Para un científico o un divulgador resulta difícil explicar la importancia del concepto biodiversidad, así como la necesidad de adoptar medidas que eviten el terrible empobrecimiento de la variedad con la que se manifiesta la vida en el planeta. Hablamos de número de especies, de su variación genética y de cómo interaccionan todas estas formas de vida dentro de ecosistemas que deberían seguir siendo complejos. Naciones Unidas estima que más de un millón de especies animales y vegetales están amenazadas de extinción en el mundo y solo en los últimos años se han identificado 746 animales y 96 plantas que han desaparecido sin entregar sus secretos a la ciencia.

Hay científicos, no telepredicadores, que nos sitúan de pleno en un proceso de extinción masiva, el sexto, que nos podría privar en el plazo de unas décadas de entre un 60 y un 95 % de todas las especies que conocemos hoy. Hace millones de años, un asteroide impactó sobre la Tierra y provocó una de esas extinciones, la que se llevó por delante a los dinosaurios.

El proceso de extinción actual tiene un culpable más próximo y conocido, aunque igualmente devastador: la depredación humana sobre el planeta. Los cambios en el uso del suelo provocados por la deforestación, la urbanización, el sellado del suelo o los monocultivos de agricultura intensiva, sumados a la sobrepesca, la contaminación, el cambio climático o la expansión de las especies invasoras, juegan en contra de esa biodiversidad que Europa o Naciones Unidas quieren mantener a toda costa. El secretario general de la ONU, Antonio Guterres, lo dijo en la cumbre sobre biodiversidad celebrada el pasado mes de septiembre: los seres humanos somos parte de esa frágil red tejida por la biodiversidad y es nuestro desequilibrio con la naturaleza el responsable de la aparición de enfermedades mortales como el sida, el ébola y ahora el SARS-CoV-2, contra las cuales tenemos «poca o ninguna defensa».
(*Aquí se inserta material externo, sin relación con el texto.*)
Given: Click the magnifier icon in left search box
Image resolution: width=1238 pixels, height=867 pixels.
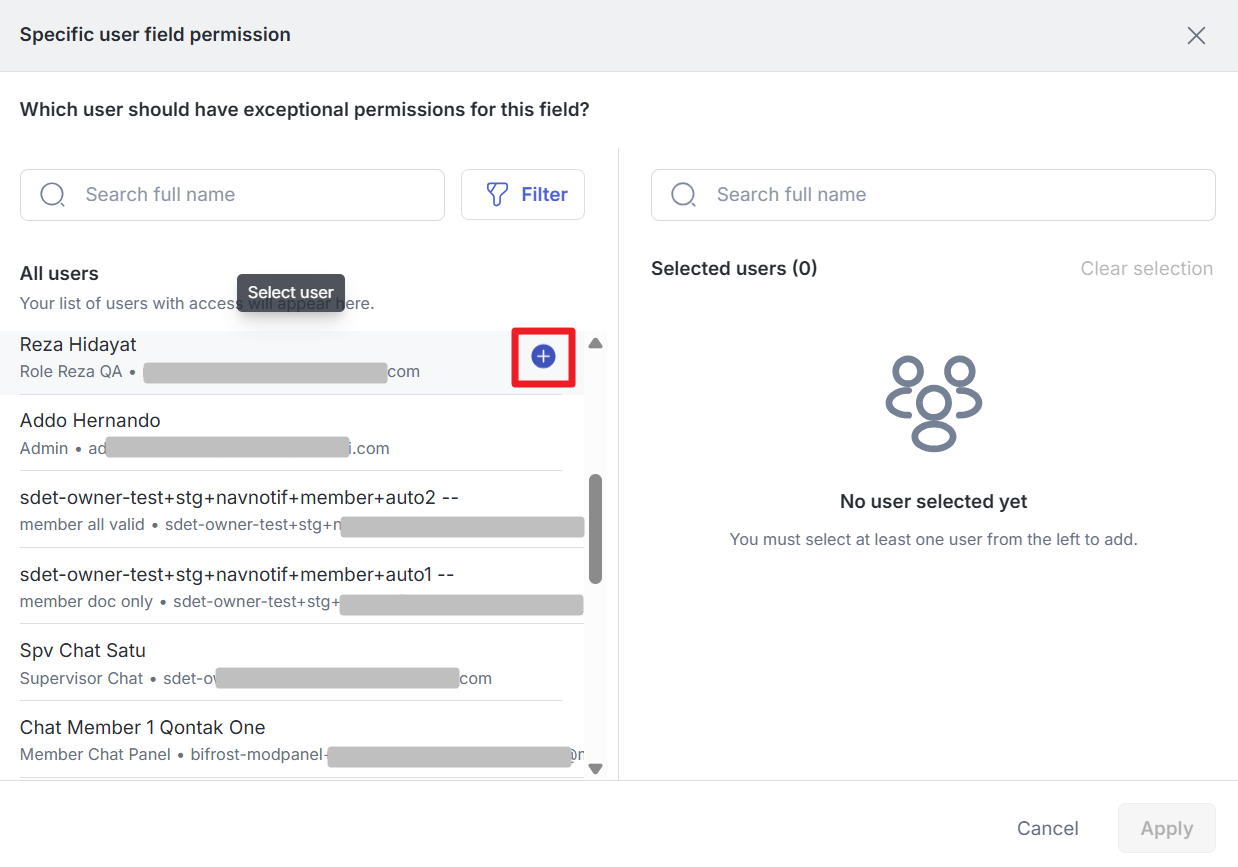Looking at the screenshot, I should (x=52, y=195).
A medida que seguimos invadiendo y destruyendo la naturaleza ponemos en peligro la salud humana. Una naturaleza viva y biodiversa actúa como una barrera que impide a las enfermedades como la provocada por el coronavirus y muchas de las zoonosis que están por llegar, pasar de animales a humanos. Sin embargo, incluso una vez traspasada esa barrera, como ha ocurrido con el SARS-CoV-2, la biodiversidad puede hacer todavía mucho por nuestra salud. La actualidad nos ha traído dos ejemplos próximos, de nombre enrevesado pero fáciles de entender y que explican la importancia de la biodiversidad: la plitidepsina y la cochilcina. La primera es un antiviral de la española Pharmamar desarrollado para combatir determinados tipos de cáncer y autorizado para su uso médico en Australia. Un estudio publicado en prestigiosa revista ‘Science’ atribuye a esta sustancia la facultad de impedir la multiplicación del virus en nuestro cuerpo y la de combatir la inflamación en las vías respiratorias, causa última de muchas de las muertes provocadas por el coronavirus. Lo llamativo es que la plitidepsina es un fármaco sintético que replica una sustancia natural producida por una ascidia del mar, un invertebrado hermafrodita que vive aquí al lado, en el mar Mediterráneo, anclado a las piedras o en los muelles, alimentándose del agua que filtra, y al que seguramente no le sienta nada bien, como le ocurre a las deliciosas tellinas, cada vez más escasas, la contaminación de sus aguas. De hecho, la ascidia salvadora podría ser una de esas 746 especies ya extinguidas y la humanidad habría perdido la oportunidad de hallar un remedio a la terrible enfermedad.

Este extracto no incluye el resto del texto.